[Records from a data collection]
▼▼▼
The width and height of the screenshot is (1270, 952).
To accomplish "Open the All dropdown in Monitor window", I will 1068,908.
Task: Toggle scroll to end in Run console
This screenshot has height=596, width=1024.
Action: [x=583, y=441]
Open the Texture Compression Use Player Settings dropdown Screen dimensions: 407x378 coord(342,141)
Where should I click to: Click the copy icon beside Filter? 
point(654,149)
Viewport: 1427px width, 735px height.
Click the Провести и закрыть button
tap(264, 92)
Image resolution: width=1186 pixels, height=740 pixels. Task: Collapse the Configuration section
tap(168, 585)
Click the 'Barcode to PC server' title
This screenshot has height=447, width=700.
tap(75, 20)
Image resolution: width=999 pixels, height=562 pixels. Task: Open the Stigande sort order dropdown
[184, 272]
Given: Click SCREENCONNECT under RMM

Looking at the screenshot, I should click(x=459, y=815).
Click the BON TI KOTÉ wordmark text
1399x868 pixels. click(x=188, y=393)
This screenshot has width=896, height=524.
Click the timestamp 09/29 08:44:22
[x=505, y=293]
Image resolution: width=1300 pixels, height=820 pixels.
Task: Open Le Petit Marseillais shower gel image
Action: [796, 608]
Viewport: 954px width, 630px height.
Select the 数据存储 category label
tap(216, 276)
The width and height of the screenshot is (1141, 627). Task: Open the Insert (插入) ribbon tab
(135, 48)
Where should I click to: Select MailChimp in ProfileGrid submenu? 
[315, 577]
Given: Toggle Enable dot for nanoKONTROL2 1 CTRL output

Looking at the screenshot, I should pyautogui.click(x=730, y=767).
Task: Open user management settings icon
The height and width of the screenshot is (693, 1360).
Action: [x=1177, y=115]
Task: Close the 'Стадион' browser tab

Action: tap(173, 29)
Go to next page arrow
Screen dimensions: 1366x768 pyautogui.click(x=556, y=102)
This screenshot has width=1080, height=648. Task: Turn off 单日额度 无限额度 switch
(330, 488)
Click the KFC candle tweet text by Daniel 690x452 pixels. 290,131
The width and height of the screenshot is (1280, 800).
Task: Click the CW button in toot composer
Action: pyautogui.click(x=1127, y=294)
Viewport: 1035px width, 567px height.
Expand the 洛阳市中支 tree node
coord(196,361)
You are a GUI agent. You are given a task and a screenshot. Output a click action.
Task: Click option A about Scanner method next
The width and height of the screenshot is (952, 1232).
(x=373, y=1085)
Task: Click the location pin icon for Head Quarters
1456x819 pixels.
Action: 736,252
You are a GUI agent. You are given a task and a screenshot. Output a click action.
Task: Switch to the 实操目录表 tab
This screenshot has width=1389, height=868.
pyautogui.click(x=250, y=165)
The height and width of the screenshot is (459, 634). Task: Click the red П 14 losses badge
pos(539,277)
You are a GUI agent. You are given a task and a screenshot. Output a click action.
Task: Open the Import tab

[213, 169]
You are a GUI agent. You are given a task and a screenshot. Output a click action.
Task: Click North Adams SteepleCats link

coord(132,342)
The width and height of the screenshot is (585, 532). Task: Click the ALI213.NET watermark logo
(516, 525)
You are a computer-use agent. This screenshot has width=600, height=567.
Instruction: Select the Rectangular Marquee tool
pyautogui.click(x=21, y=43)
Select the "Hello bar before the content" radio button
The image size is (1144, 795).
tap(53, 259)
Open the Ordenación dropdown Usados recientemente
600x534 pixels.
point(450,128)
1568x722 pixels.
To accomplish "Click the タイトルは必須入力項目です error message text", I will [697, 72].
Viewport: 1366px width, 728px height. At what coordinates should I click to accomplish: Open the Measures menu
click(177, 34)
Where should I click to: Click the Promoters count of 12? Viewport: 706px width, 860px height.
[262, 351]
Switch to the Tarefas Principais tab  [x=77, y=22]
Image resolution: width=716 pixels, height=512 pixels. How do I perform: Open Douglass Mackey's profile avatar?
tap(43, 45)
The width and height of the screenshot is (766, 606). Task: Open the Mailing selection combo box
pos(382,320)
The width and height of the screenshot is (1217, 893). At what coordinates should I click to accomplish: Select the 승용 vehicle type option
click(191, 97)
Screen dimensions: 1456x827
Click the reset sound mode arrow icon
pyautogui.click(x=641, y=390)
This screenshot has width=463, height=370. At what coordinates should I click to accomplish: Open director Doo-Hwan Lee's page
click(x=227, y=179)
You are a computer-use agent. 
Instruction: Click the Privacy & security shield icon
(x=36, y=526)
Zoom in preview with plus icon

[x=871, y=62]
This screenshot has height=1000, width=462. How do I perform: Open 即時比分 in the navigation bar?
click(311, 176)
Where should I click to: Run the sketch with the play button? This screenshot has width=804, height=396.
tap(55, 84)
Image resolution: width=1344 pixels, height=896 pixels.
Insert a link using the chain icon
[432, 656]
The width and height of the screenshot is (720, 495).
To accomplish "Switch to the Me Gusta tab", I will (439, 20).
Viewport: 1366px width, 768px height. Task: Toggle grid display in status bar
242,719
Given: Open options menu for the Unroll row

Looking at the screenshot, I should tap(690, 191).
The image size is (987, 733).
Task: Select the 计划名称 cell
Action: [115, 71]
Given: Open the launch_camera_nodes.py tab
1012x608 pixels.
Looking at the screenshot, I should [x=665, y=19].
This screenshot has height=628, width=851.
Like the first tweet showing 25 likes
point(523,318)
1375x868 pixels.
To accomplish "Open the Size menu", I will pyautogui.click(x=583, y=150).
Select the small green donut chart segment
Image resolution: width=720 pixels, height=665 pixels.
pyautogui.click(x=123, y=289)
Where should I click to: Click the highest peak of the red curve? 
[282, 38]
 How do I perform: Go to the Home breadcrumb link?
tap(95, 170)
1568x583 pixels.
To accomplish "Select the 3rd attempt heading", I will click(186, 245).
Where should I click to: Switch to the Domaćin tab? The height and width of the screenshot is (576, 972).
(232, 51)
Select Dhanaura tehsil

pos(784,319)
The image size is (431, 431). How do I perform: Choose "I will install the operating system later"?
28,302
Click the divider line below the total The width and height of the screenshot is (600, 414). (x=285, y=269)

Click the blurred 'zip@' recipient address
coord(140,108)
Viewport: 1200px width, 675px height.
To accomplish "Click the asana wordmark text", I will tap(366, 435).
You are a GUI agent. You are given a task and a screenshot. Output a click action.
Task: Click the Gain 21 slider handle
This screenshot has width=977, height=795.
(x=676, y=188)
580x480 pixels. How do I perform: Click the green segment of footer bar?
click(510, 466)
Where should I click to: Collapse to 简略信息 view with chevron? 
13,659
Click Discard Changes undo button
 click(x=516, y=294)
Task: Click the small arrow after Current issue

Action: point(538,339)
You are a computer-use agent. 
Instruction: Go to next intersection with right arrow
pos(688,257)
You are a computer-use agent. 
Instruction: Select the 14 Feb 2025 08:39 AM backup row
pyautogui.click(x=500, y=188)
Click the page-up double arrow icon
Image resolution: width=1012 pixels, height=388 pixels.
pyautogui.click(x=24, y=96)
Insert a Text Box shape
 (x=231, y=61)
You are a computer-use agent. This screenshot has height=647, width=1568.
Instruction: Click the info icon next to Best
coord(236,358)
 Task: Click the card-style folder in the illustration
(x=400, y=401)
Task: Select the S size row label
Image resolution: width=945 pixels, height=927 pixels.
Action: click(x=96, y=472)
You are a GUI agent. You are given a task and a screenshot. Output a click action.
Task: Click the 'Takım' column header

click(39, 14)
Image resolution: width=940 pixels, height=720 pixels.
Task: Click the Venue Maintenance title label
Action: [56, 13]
▲▲▲
▶ **What needs to be done**:
Output all of the data above without any alteration.

▶ **Exercise result**:
The width and height of the screenshot is (1270, 952).
To accomplish "Open the All dropdown in Monitor window", I will 1068,908.
Task: Toggle scroll to end in Run console
This screenshot has height=596, width=1024.
Action: [x=583, y=441]
Open the Texture Compression Use Player Settings dropdown Screen dimensions: 407x378 coord(342,141)
Where should I click to: Click the copy icon beside Filter? 
point(654,149)
Viewport: 1427px width, 735px height.
Click the Провести и закрыть button
tap(264, 92)
Image resolution: width=1186 pixels, height=740 pixels. Task: Collapse the Configuration section
tap(168, 585)
Click the 'Barcode to PC server' title
This screenshot has height=447, width=700.
tap(75, 20)
Image resolution: width=999 pixels, height=562 pixels. Task: Open the Stigande sort order dropdown
[184, 272]
Given: Click SCREENCONNECT under RMM

Looking at the screenshot, I should click(x=459, y=815).
Click the BON TI KOTÉ wordmark text
1399x868 pixels. click(x=188, y=393)
This screenshot has width=896, height=524.
Click the timestamp 09/29 08:44:22
[x=505, y=293]
Image resolution: width=1300 pixels, height=820 pixels.
Task: Open Le Petit Marseillais shower gel image
Action: [796, 608]
Viewport: 954px width, 630px height.
Select the 数据存储 category label
tap(216, 276)
The width and height of the screenshot is (1141, 627). Task: Open the Insert (插入) ribbon tab
(135, 48)
Where should I click to: Select MailChimp in ProfileGrid submenu? 
[315, 577]
Given: Toggle Enable dot for nanoKONTROL2 1 CTRL output

Looking at the screenshot, I should pyautogui.click(x=730, y=767).
Task: Open user management settings icon
The height and width of the screenshot is (693, 1360).
Action: [x=1177, y=115]
Task: Close the 'Стадион' browser tab

Action: tap(173, 29)
Go to next page arrow
Screen dimensions: 1366x768 pyautogui.click(x=556, y=102)
This screenshot has width=1080, height=648. Task: Turn off 单日额度 无限额度 switch
(330, 488)
Click the KFC candle tweet text by Daniel 690x452 pixels. 290,131
The width and height of the screenshot is (1280, 800).
Task: Click the CW button in toot composer
Action: pyautogui.click(x=1127, y=294)
Viewport: 1035px width, 567px height.
Expand the 洛阳市中支 tree node
coord(196,361)
You are a GUI agent. You are given a task and a screenshot. Output a click action.
Task: Click option A about Scanner method next
The width and height of the screenshot is (952, 1232).
(x=373, y=1085)
Task: Click the location pin icon for Head Quarters
1456x819 pixels.
Action: 736,252
You are a GUI agent. You are given a task and a screenshot. Output a click action.
Task: Switch to the 实操目录表 tab
This screenshot has width=1389, height=868.
pyautogui.click(x=250, y=165)
The height and width of the screenshot is (459, 634). Task: Click the red П 14 losses badge
pos(539,277)
You are a GUI agent. You are given a task and a screenshot. Output a click action.
Task: Open the Import tab

[213, 169]
You are a GUI agent. You are given a task and a screenshot. Output a click action.
Task: Click North Adams SteepleCats link

coord(132,342)
The width and height of the screenshot is (585, 532). Task: Click the ALI213.NET watermark logo
(516, 525)
You are a computer-use agent. This screenshot has width=600, height=567.
Instruction: Select the Rectangular Marquee tool
pyautogui.click(x=21, y=43)
Select the "Hello bar before the content" radio button
The image size is (1144, 795).
tap(53, 259)
Open the Ordenación dropdown Usados recientemente
600x534 pixels.
point(450,128)
1568x722 pixels.
To accomplish "Click the タイトルは必須入力項目です error message text", I will [697, 72].
Viewport: 1366px width, 728px height. At what coordinates should I click to accomplish: Open the Measures menu
click(177, 34)
Where should I click to: Click the Promoters count of 12? Viewport: 706px width, 860px height.
[262, 351]
Switch to the Tarefas Principais tab  [x=77, y=22]
Image resolution: width=716 pixels, height=512 pixels. How do I perform: Open Douglass Mackey's profile avatar?
tap(43, 45)
The width and height of the screenshot is (766, 606). Task: Open the Mailing selection combo box
pos(382,320)
The width and height of the screenshot is (1217, 893). At what coordinates should I click to accomplish: Select the 승용 vehicle type option
click(191, 97)
Screen dimensions: 1456x827
Click the reset sound mode arrow icon
pyautogui.click(x=641, y=390)
This screenshot has width=463, height=370. At what coordinates should I click to accomplish: Open director Doo-Hwan Lee's page
click(x=227, y=179)
You are a computer-use agent. 
Instruction: Click the Privacy & security shield icon
(x=36, y=526)
Zoom in preview with plus icon

[x=871, y=62]
This screenshot has height=1000, width=462. How do I perform: Open 即時比分 in the navigation bar?
click(311, 176)
Where should I click to: Run the sketch with the play button? This screenshot has width=804, height=396.
tap(55, 84)
Image resolution: width=1344 pixels, height=896 pixels.
Insert a link using the chain icon
[432, 656]
The width and height of the screenshot is (720, 495).
To accomplish "Switch to the Me Gusta tab", I will (439, 20).
Viewport: 1366px width, 768px height. Task: Toggle grid display in status bar
242,719
Given: Open options menu for the Unroll row

Looking at the screenshot, I should tap(690, 191).
The image size is (987, 733).
Task: Select the 计划名称 cell
Action: [115, 71]
Given: Open the launch_camera_nodes.py tab
1012x608 pixels.
Looking at the screenshot, I should [x=665, y=19].
This screenshot has height=628, width=851.
Like the first tweet showing 25 likes
point(523,318)
1375x868 pixels.
To accomplish "Open the Size menu", I will pyautogui.click(x=583, y=150).
Select the small green donut chart segment
Image resolution: width=720 pixels, height=665 pixels.
pyautogui.click(x=123, y=289)
Where should I click to: Click the highest peak of the red curve? 
[282, 38]
 How do I perform: Go to the Home breadcrumb link?
tap(95, 170)
1568x583 pixels.
To accomplish "Select the 3rd attempt heading", I will click(186, 245).
Where should I click to: Switch to the Domaćin tab? The height and width of the screenshot is (576, 972).
(232, 51)
Select Dhanaura tehsil

pos(784,319)
The image size is (431, 431). How do I perform: Choose "I will install the operating system later"?
28,302
Click the divider line below the total The width and height of the screenshot is (600, 414). (x=285, y=269)

Click the blurred 'zip@' recipient address
coord(140,108)
Viewport: 1200px width, 675px height.
To accomplish "Click the asana wordmark text", I will tap(366, 435).
You are a GUI agent. You are given a task and a screenshot. Output a click action.
Task: Click the Gain 21 slider handle
This screenshot has width=977, height=795.
(x=676, y=188)
580x480 pixels. How do I perform: Click the green segment of footer bar?
click(510, 466)
Where should I click to: Collapse to 简略信息 view with chevron? 
13,659
Click Discard Changes undo button
 click(x=516, y=294)
Task: Click the small arrow after Current issue

Action: point(538,339)
You are a computer-use agent. 
Instruction: Go to next intersection with right arrow
pos(688,257)
You are a computer-use agent. 
Instruction: Select the 14 Feb 2025 08:39 AM backup row
pyautogui.click(x=500, y=188)
Click the page-up double arrow icon
Image resolution: width=1012 pixels, height=388 pixels.
pyautogui.click(x=24, y=96)
Insert a Text Box shape
 (x=231, y=61)
You are a computer-use agent. This screenshot has height=647, width=1568.
Instruction: Click the info icon next to Best
coord(236,358)
 Task: Click the card-style folder in the illustration
(x=400, y=401)
Task: Select the S size row label
Image resolution: width=945 pixels, height=927 pixels.
Action: click(x=96, y=472)
You are a GUI agent. You are given a task and a screenshot. Output a click action.
Task: Click the 'Takım' column header

click(39, 14)
Image resolution: width=940 pixels, height=720 pixels.
Task: Click the Venue Maintenance title label
Action: [56, 13]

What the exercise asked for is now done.